4. Benchmarking and Experimental Results
Multiple MWE identification systems are benchmarked on the CoAM test set using exact-match metrics (F1, precision, recall):
- Rule: WordNet-based candidate extraction
- MWEasWSD (MaW):
- Rule + bi-encoder filter (bert-base-uncased)
- Rule + DCA poly-encoder filter
- Fine-tuned LLMs:
Performance summary:
| System | F1 | Precision | Recall |
|---|---|---|---|
| Rule (WordNet) | 32.7 | 28.3 | 38.7 |
| MaW + BiEncoder | 41.6 | 48.6 | 36.5 |
| MaW + DCA | 42.0 | 48.4 | 37.1 |
| Qwen-72B (FT) | 55.5 | 61.5 | 50.7 |
The best-performing system, fine-tuned Qwen-72B, exceeds the strongest prior approach (MaW+DCA) by over 13 percentage points in F1 score, though recall remains a limiting factor at ≈50%.

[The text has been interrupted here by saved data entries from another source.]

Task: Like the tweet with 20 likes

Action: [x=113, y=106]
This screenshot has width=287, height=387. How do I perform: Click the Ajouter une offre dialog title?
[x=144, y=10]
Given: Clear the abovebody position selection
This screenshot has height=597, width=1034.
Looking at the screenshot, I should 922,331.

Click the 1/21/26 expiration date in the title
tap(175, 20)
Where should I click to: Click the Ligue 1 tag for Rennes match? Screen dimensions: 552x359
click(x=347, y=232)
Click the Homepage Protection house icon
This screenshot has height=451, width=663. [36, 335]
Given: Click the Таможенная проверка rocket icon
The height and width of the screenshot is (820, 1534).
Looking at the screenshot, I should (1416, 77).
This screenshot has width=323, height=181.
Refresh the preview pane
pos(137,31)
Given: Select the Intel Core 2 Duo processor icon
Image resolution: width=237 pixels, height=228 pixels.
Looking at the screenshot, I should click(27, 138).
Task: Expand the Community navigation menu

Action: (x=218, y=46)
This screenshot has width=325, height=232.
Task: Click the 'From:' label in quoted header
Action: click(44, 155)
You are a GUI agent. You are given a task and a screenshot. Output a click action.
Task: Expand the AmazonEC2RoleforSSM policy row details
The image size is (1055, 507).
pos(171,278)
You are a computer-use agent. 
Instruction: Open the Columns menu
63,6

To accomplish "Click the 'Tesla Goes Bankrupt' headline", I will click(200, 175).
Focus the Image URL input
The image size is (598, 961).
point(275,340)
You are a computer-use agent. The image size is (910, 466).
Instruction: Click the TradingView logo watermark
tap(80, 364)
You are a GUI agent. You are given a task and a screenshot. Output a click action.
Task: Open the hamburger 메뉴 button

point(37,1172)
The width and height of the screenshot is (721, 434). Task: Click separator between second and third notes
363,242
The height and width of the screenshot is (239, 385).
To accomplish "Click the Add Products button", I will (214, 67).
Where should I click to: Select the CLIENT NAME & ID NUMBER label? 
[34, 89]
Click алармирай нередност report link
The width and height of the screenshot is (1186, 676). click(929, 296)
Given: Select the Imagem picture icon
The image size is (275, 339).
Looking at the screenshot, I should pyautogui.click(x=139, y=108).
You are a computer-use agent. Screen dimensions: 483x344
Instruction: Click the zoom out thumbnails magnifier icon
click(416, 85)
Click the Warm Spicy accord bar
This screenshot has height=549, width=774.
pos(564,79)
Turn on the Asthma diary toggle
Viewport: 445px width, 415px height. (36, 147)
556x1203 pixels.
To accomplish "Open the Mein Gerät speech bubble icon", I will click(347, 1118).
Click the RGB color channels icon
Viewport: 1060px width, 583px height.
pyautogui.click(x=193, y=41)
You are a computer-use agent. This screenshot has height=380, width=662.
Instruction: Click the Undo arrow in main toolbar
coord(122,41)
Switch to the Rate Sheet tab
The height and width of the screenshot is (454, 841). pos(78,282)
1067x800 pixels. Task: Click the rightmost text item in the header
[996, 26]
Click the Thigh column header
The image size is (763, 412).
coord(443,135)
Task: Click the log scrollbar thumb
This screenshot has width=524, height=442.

5. Error Analysis and Empirical Insights
Detailed evaluation using type-level tags highlights systematic variation in identification difficulty:
| Type | Recall (%) |
|---|---|
| NOUN | 44.4 |
| VERB | 60.6 |
| MOD/CONN | 50.4 |
| CLAUSE | 22.2 |
Verb MWEs are substantially easier for systems to detect compared to noun MWEs, corroborating results from PARSEME-based research. Clause-type MWEs (e.g., phatics) are the most challenging.
Generalization to previously unseen MWEs remains difficult. Fine-tuned Qwen-72B achieves 58.2% recall on seen MWEs but only 46.6% on unseen MWEs, a ~12 point drop.
The effect of lexicon coverage is pronounced: MWEs present in WordNet are identified with much higher F1 (gap ≈22 points), indicating the reliance of current systems on authoritative MWE lexicons.
Qualitative analysis revealed several high-profile false negatives, including “real estate” (NOUN, not in WordNet) and “you know” (CLAUSE, not in WordNet).
6. Applications and Prospects
CoAM is expected to impact multiple NLP pipelines:
- Machine Translation: Improved idiomatic MWE handling (as in Briakou et al., 2024)
- Lexical Complexity Assessment: Enhanced readability metrics (Kochmar et al., 2020)
- Word Sense Disambiguation: Improved MWE coverage in sense pipelines (Tanner & Hoffman, 2023)
Future directions suggested by its authors include:
- Expanding lexicon sources (e.g., Wiktionary, crowd-curated idiom lists) to improve recall rates, particularly for systems akin to MaW.
- Cross-linguistic extension: The CAIGen tool and annotation schema are language-agnostic, supporting adaptation to additional languages contingent on guideline and annotation translation.
- Semi-supervised learning: Leveraging CoAM-annotated seeds to label large unlabeled corpora.
- Integrated annotation: Combining MWE and named entity recognition within CAIGen to handle overlap and interaction between idioms and multi-word named entities.
CoAM’s multi-step construction process, coverage of diverse and discontinuous MWEs, robust type-tagging, and systematic consistency checks fill a critical gap in all-type MWE identification benchmarks, enabling fine-grained experimental analysis and more robust system development (Ide et al., 2024).